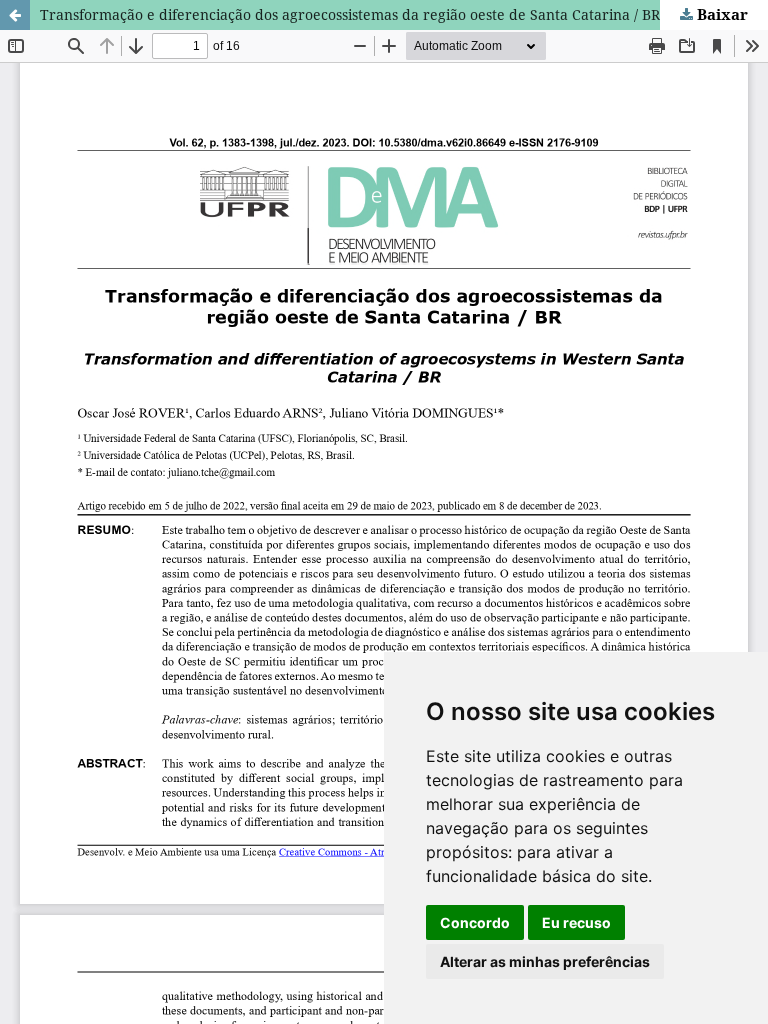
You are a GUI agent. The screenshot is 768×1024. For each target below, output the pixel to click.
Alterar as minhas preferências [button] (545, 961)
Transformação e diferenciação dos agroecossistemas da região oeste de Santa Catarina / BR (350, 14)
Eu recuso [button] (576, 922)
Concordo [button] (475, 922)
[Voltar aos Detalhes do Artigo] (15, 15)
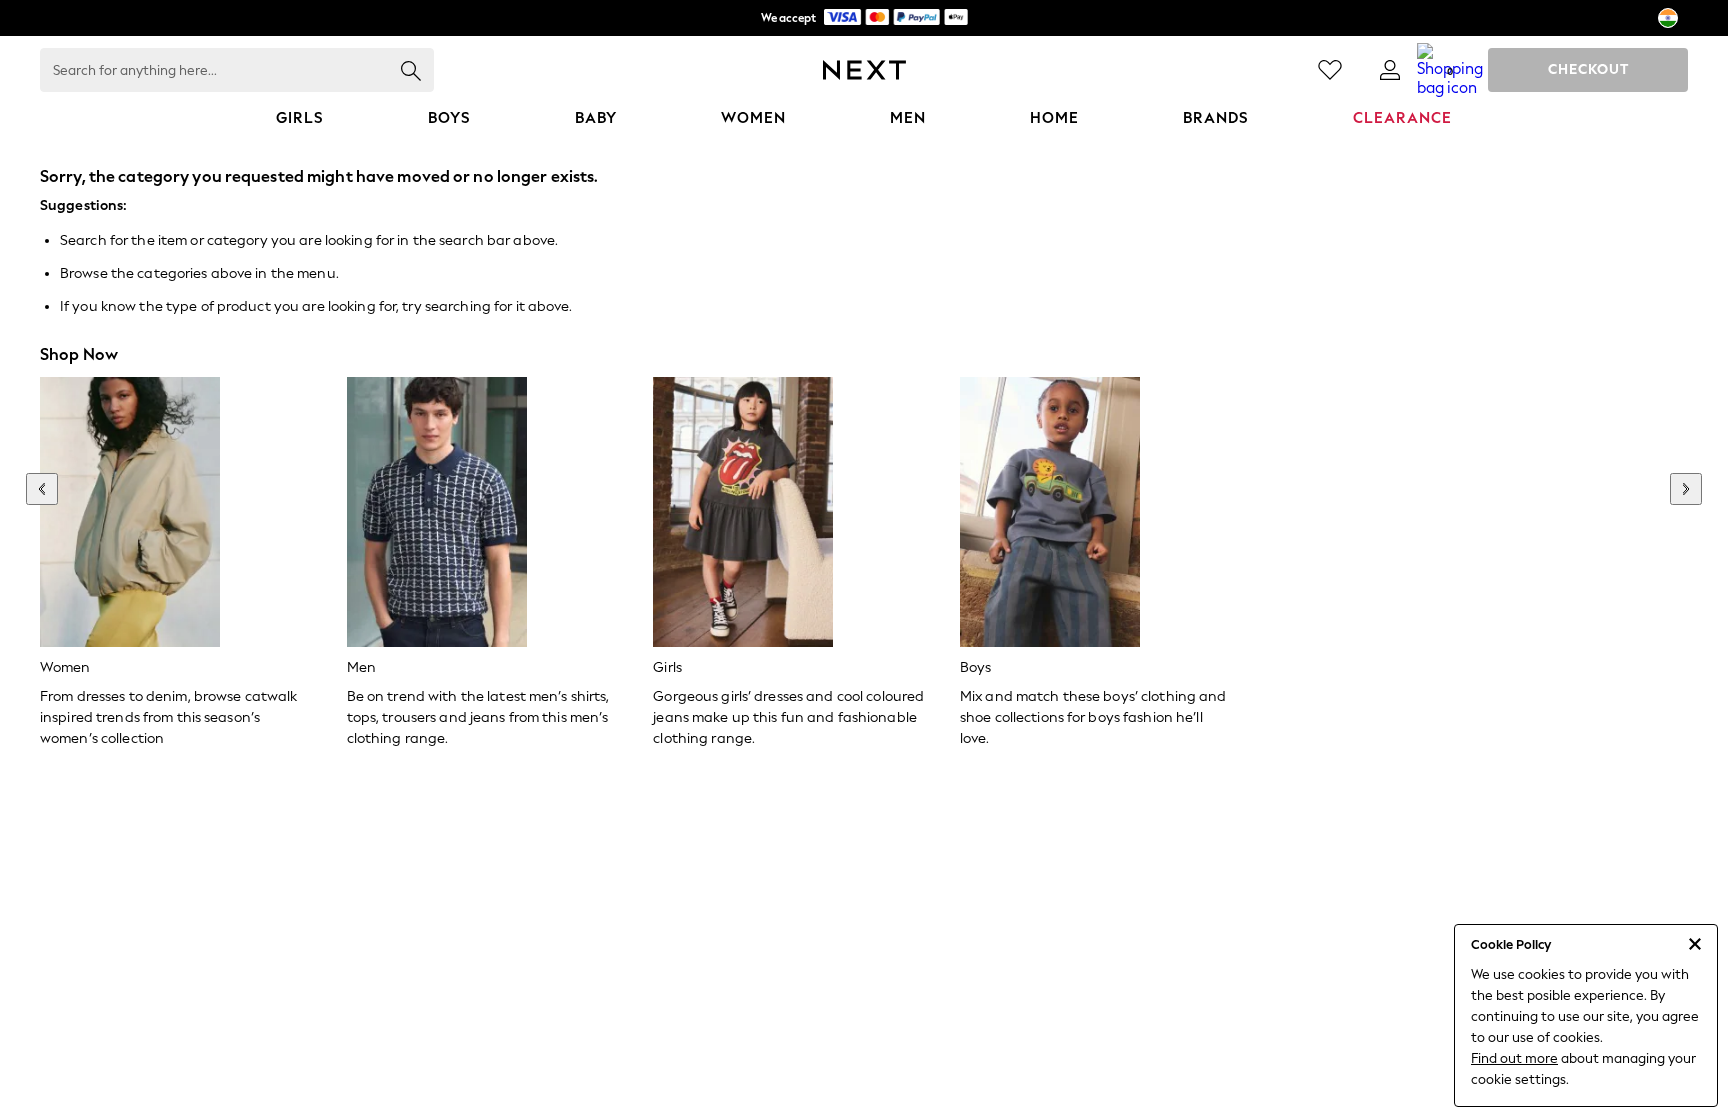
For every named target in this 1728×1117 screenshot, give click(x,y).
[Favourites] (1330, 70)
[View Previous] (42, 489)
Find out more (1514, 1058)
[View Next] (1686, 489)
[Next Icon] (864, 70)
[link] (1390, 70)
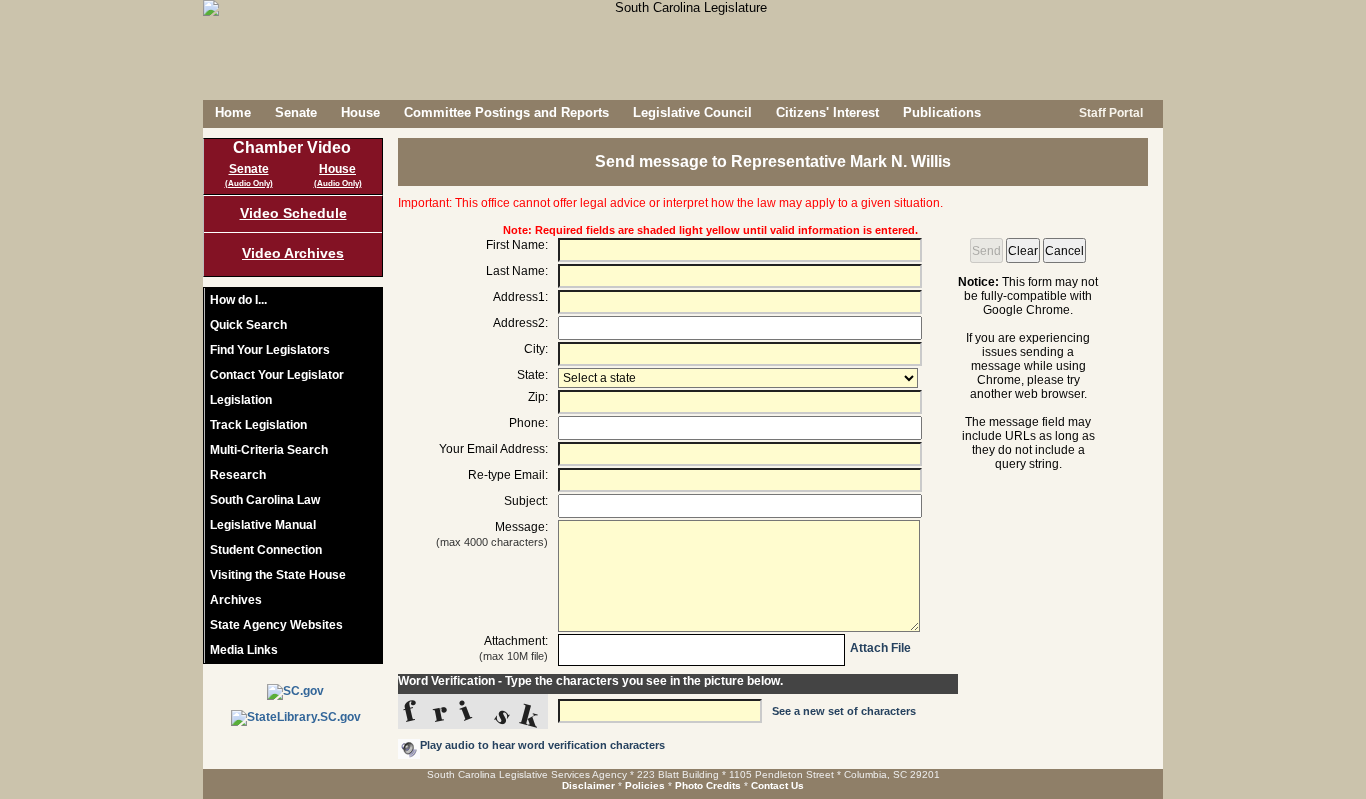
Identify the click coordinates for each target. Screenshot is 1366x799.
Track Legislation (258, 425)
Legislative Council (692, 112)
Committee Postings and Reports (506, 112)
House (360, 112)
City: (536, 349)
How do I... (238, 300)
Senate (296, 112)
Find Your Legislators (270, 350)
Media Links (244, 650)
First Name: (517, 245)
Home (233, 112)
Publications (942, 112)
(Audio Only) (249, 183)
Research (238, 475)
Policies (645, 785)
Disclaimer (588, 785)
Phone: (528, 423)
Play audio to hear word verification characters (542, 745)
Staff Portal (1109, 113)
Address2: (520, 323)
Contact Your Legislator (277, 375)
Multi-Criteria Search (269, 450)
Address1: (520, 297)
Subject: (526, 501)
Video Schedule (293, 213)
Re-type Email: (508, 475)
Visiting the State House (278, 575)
═══
The material above must be set down word for word, with no picture carried over.

● Reply:
You are a GUI agent. The screenshot is 768×1024. For each target below, output the pixel to click.
Alterar as minhas preferências [button] (545, 961)
Transformação e diferenciação dos agroecossistemas da região oeste de Santa Catarina / BR (350, 14)
Eu recuso [button] (576, 922)
Concordo [button] (475, 922)
[Voltar aos Detalhes do Artigo] (15, 15)
For every named target in this 1728×1117 screenshot, give click(x,y).
[Favourites] (1330, 70)
[View Previous] (42, 489)
Find out more (1514, 1058)
[View Next] (1686, 489)
[Next Icon] (864, 70)
[link] (1390, 70)
Identify the click coordinates for each target. Screenshot is 1366x799.
Track Legislation (258, 425)
Legislative Council (692, 112)
Committee Postings and Reports (506, 112)
House (360, 112)
City: (536, 349)
How do I... (238, 300)
Senate (296, 112)
Find Your Legislators (270, 350)
Media Links (244, 650)
First Name: (517, 245)
Home (233, 112)
Publications (942, 112)
(Audio Only) (249, 183)
Research (238, 475)
Policies (645, 785)
Disclaimer (588, 785)
Phone: (528, 423)
Play audio to hear word verification characters (542, 745)
Staff Portal (1109, 113)
Address2: (520, 323)
Contact Your Legislator (277, 375)
Multi-Criteria Search (269, 450)
Address1: (520, 297)
Subject: (526, 501)
Video Schedule (293, 213)
Re-type Email: (508, 475)
Visiting the State House (278, 575)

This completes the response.